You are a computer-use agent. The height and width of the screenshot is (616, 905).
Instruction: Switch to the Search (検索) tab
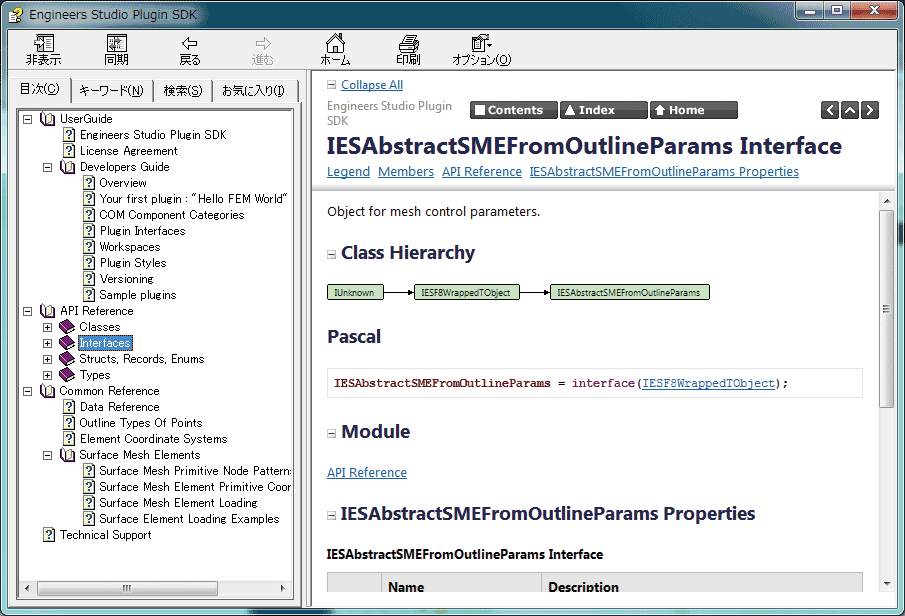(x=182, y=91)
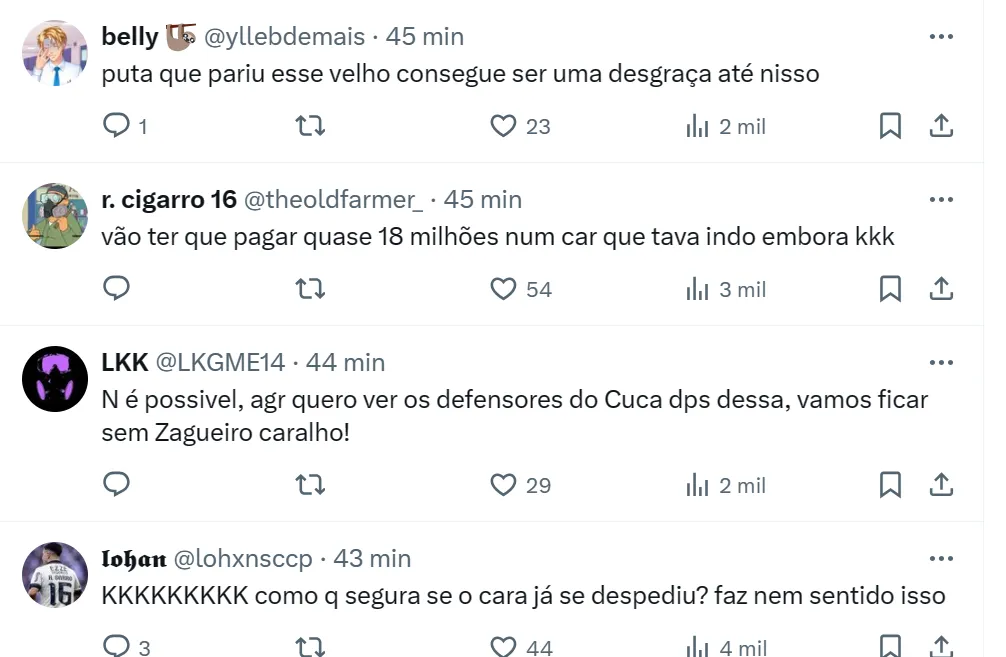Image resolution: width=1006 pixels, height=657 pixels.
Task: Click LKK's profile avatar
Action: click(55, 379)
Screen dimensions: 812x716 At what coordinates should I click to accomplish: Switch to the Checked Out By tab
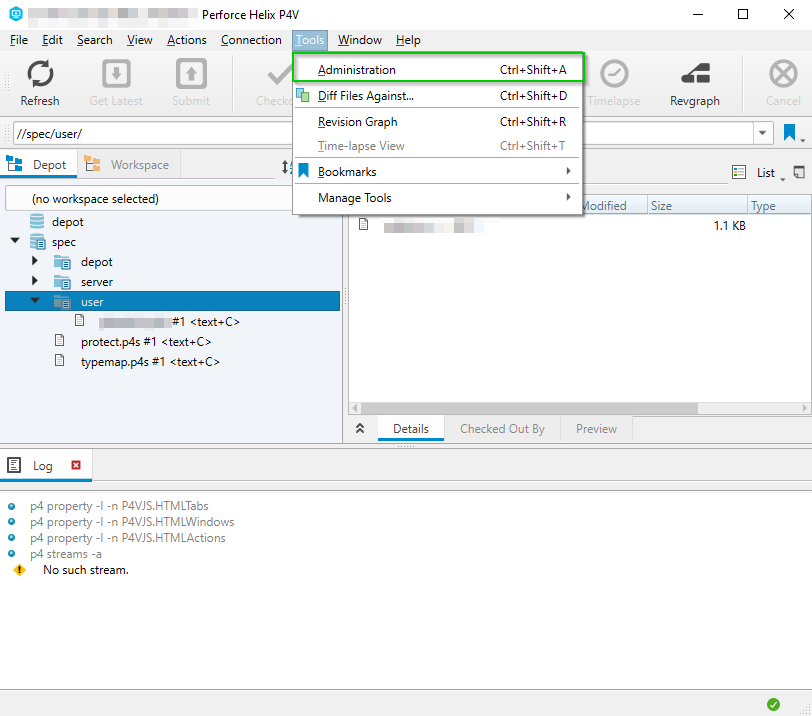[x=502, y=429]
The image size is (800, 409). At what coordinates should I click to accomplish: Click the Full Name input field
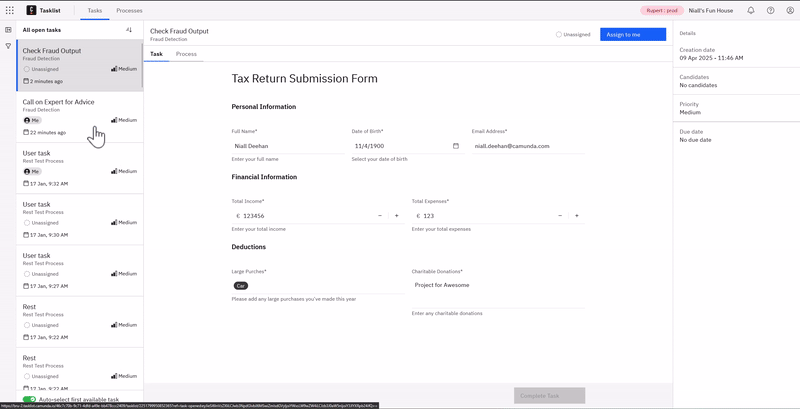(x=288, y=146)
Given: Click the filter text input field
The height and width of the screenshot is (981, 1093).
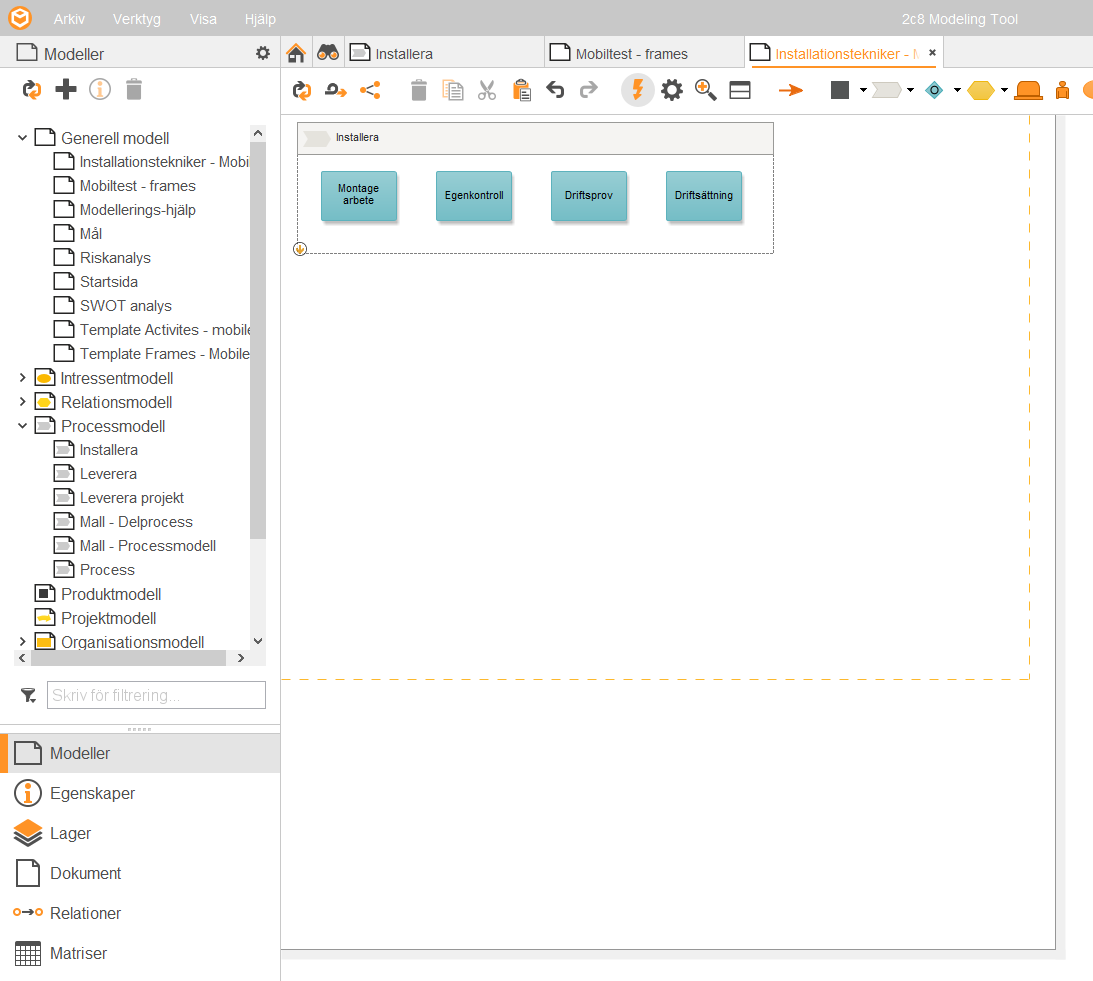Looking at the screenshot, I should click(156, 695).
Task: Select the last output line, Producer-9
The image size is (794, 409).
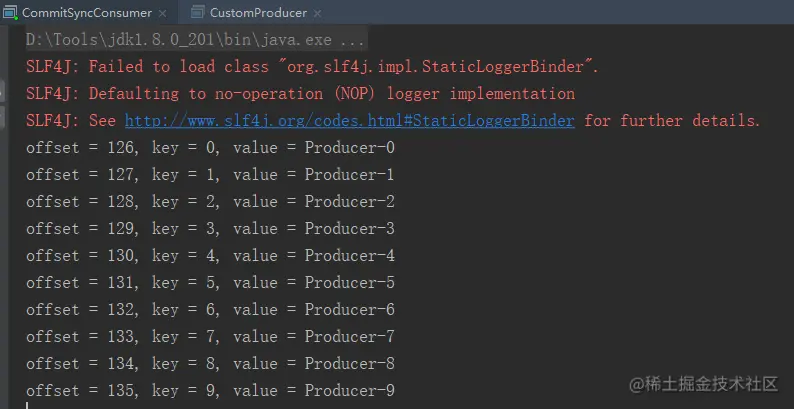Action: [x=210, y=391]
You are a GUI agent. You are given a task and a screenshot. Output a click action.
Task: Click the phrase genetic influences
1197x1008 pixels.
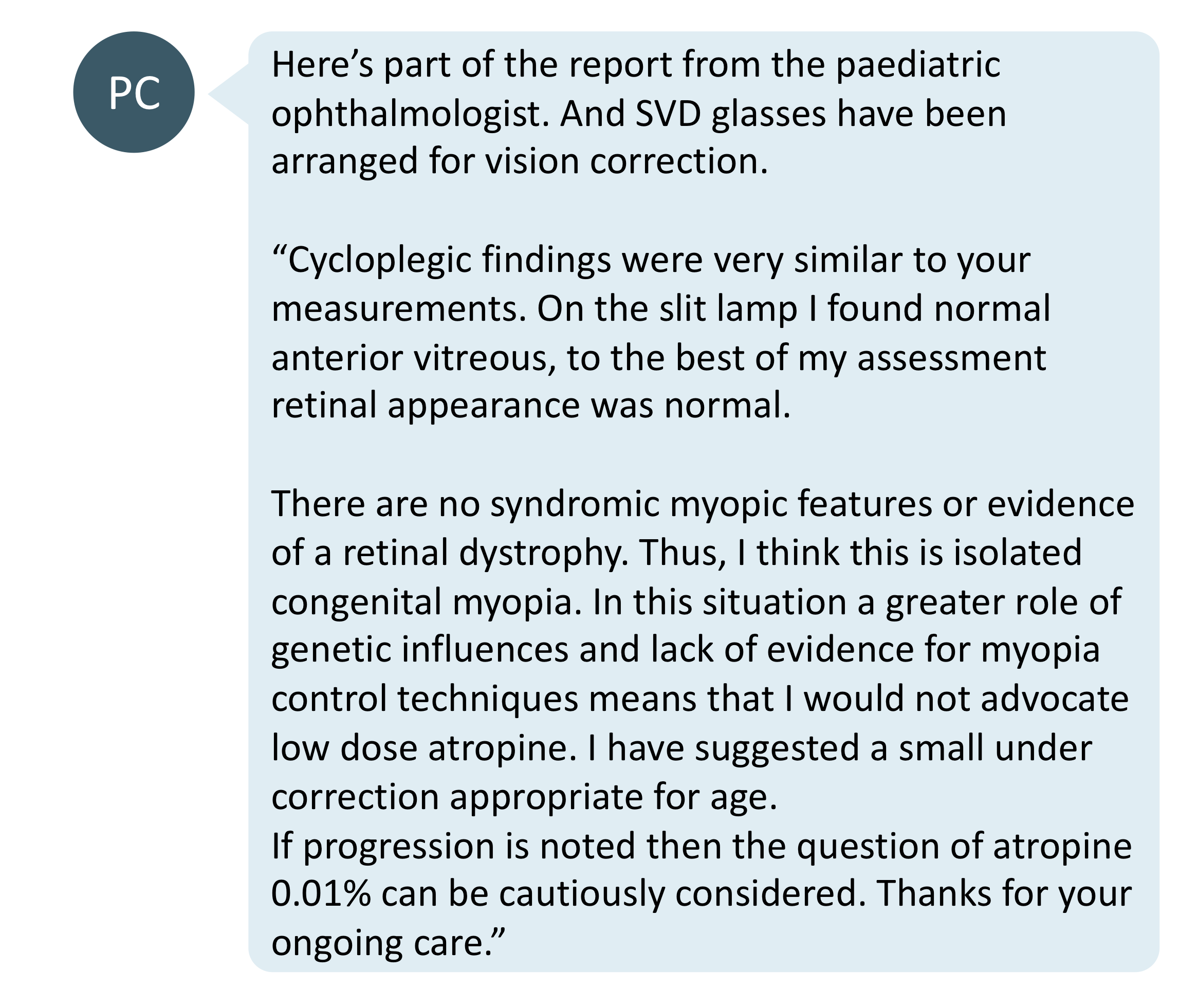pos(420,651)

════

TASK GOAL: Beginning with the line in which "You are a GUI" appears, repeat exactly each line down to the close of the material, leaving every picture out.

EXERCISE SOLUTION:
You are a GUI agent. You are given a task and a screenshot. Output a click action.
Task: Click the phrase genetic influences
1197x1008 pixels.
pos(420,651)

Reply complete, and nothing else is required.